Since the Manikin had no need for food or water, and no reason to exercise, she stayed alone in the locked cell reinforced by mystic wards with only the occasional visits from Laurel to interview her to provide company. Lisa had been skittish of coming face-to-face with her.
The normally invisible ward on the door flared to life before fading away. Moments later there was a beep and the magnetic locks in the door disengaged. Finally, the door opened and Lisa Ortega stood there, turned to a silhouette by the harsh lights in the corridor.
She’d been prepared to say something the moment the door was open, but found herself frozen, staring into a face that had been her own two years ago. The Manikin’s disguise didn’t age. It hadn’t spent the last two years losing sleep by going out into the night to protect hearth and home. It hadn’t stayed up nights worrying about her aunt both while she’d been possessed by Morganna and after when she’d been forced to start a new life in Morganna’s old guise.

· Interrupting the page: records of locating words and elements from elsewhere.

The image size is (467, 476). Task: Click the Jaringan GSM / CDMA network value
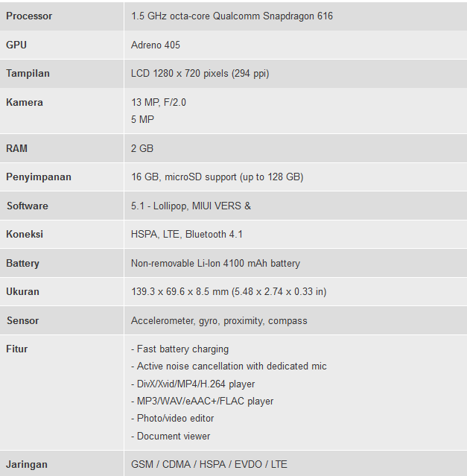pos(209,465)
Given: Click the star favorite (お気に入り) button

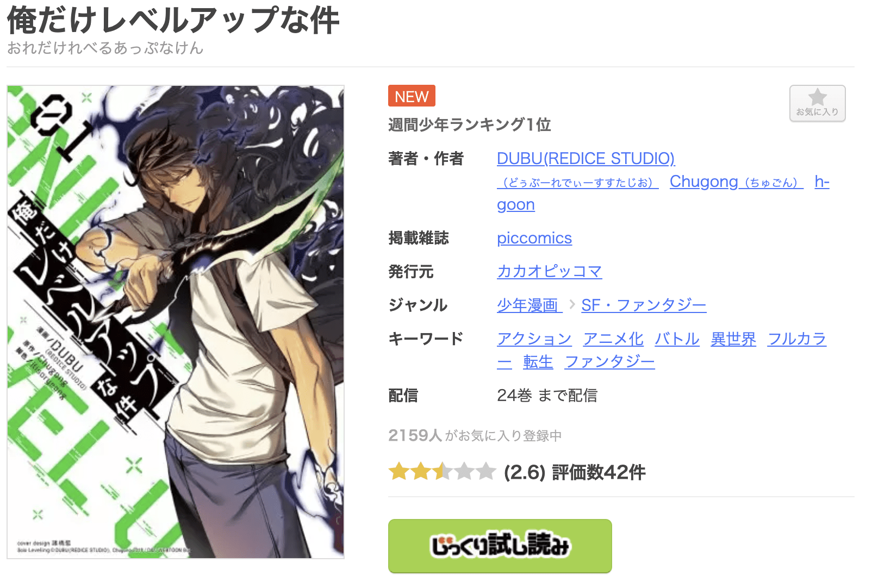Looking at the screenshot, I should click(x=817, y=103).
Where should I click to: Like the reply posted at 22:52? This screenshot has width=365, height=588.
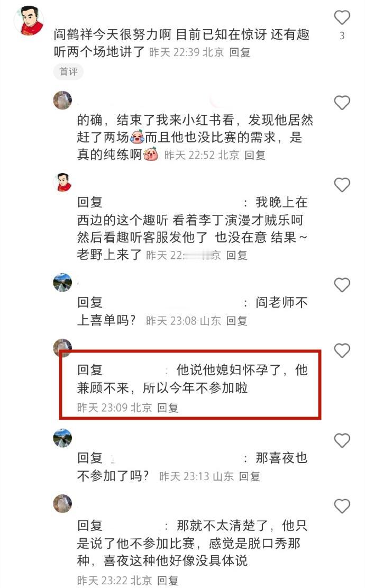click(x=342, y=102)
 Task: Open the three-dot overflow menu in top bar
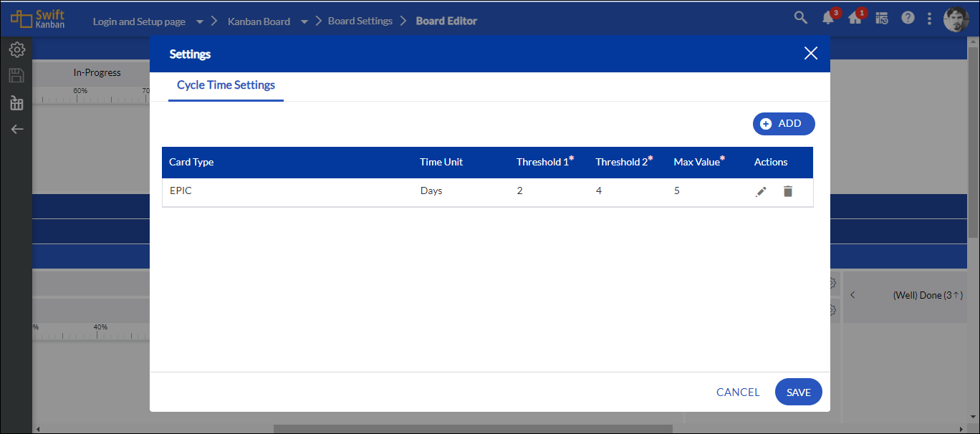coord(929,18)
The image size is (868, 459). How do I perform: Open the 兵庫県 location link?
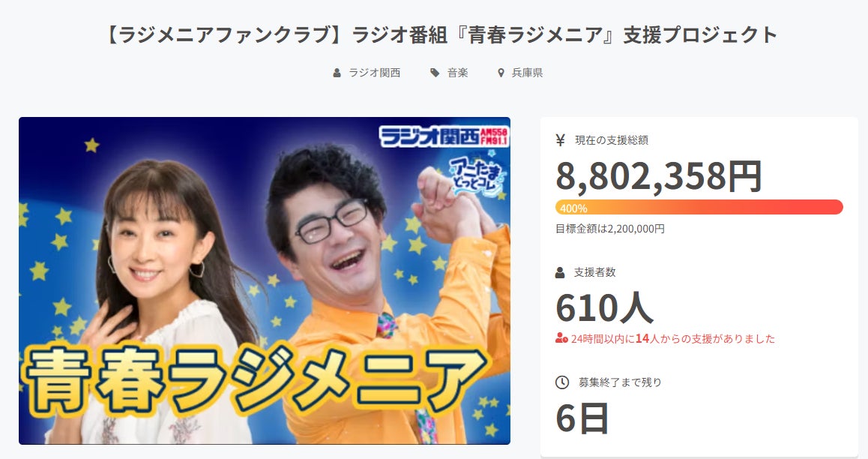coord(527,73)
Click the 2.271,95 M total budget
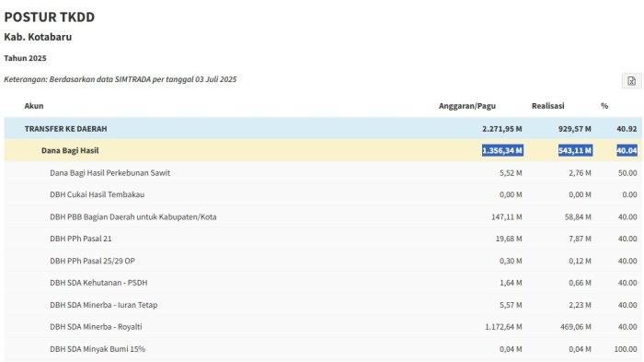 point(502,129)
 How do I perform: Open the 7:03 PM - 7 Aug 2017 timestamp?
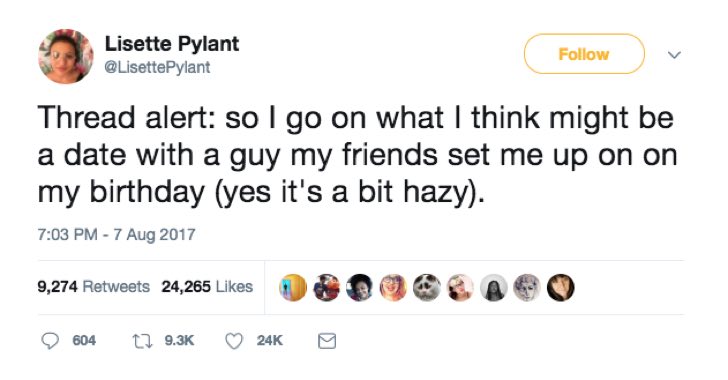[117, 234]
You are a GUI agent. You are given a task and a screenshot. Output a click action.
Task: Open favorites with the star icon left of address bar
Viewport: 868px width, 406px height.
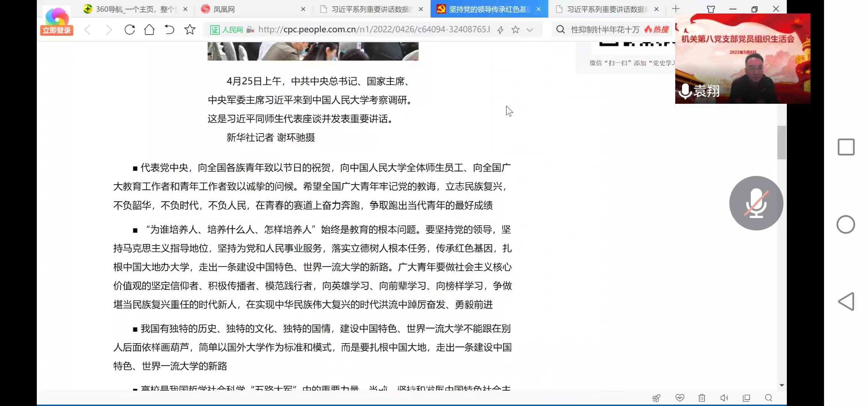point(190,30)
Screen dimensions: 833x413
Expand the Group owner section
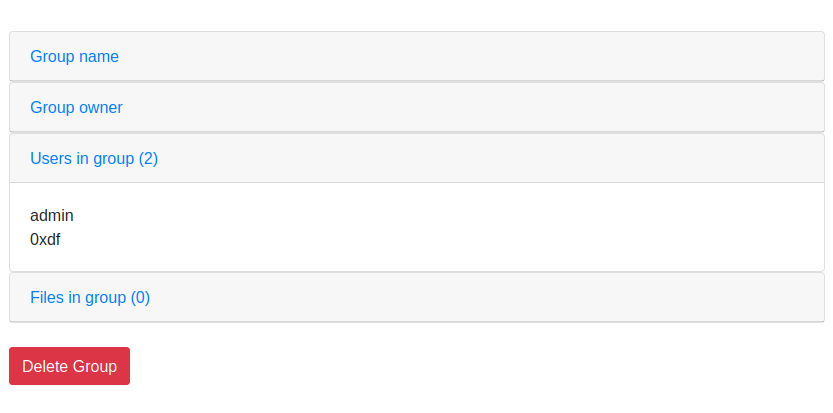76,107
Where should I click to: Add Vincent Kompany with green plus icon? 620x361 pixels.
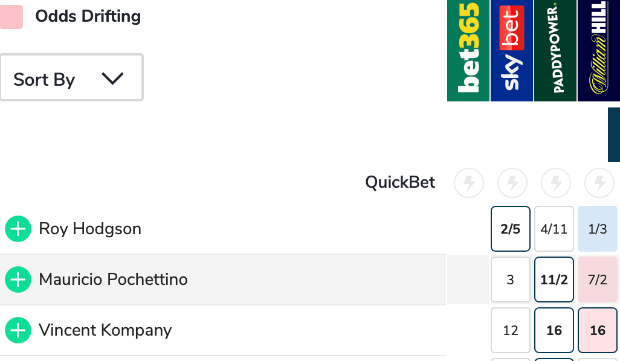click(18, 330)
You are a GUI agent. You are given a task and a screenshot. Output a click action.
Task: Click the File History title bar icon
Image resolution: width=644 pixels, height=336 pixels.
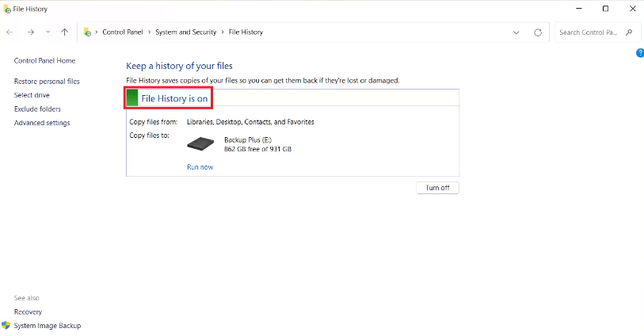6,9
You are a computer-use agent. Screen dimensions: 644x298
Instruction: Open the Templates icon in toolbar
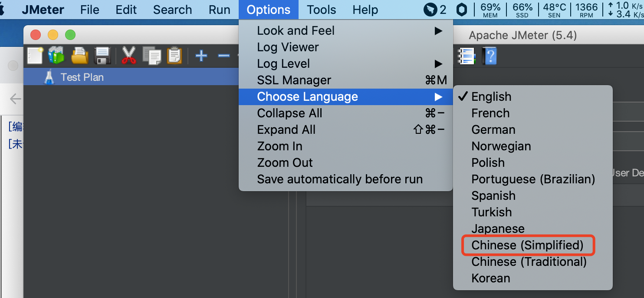coord(56,56)
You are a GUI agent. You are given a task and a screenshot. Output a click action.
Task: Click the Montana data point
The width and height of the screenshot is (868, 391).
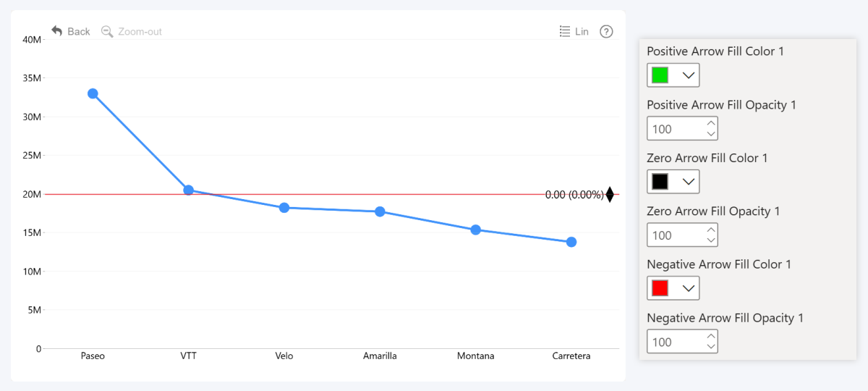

It hadn’t been lost on another world for weeks learning that it was a messiah for being it didn’t even know existed a year ago.
The face of a Lisa Ortega who was still innocent to how massive and complicated the world was stared back at her. Innocent yes, but with an expression more serious then her own as the Manikin dropped to a knee and bowed low.
“I have awaited your arrival, O Heir,” she intoned with her head lowered. “Your ally has come to me with questions that I have answered to the best of my ability, but there are things meant only for you. How may I serve?”
Lisa swallowed and stepped into the room. “You know we still don’t trust you.” Behind her, Warrick and Tink stepped up to block the door while Cyn moved into position behind them.
“So your ally has informed me. It is because I was mistook the one who styles herself after Morgan LeFaye and aided her in doing harm to you, your family and your allies. Please accept my most humble apologies for the harm I’ve done. I will accept any penance you levy against me, but please allow me to pass on the wisdom of Hyrilius that you may be prepared for the coming of Maeve.”
Hearing once more about Hyrilius and the looming threat from Faerie, Lisa had to take a moment to breath through the rising case of nerves coming over her. One crisis at a time, no matter how many were piling up at their feet.
She set her jaw, trying to look as authoritarian as possible. First and foremost, she’d decided it was better that the Manikin not know just how much of an emergency they were facing. That would give the construct too much power over them. “What can you offer to satisfy our concerns over your loyalty?”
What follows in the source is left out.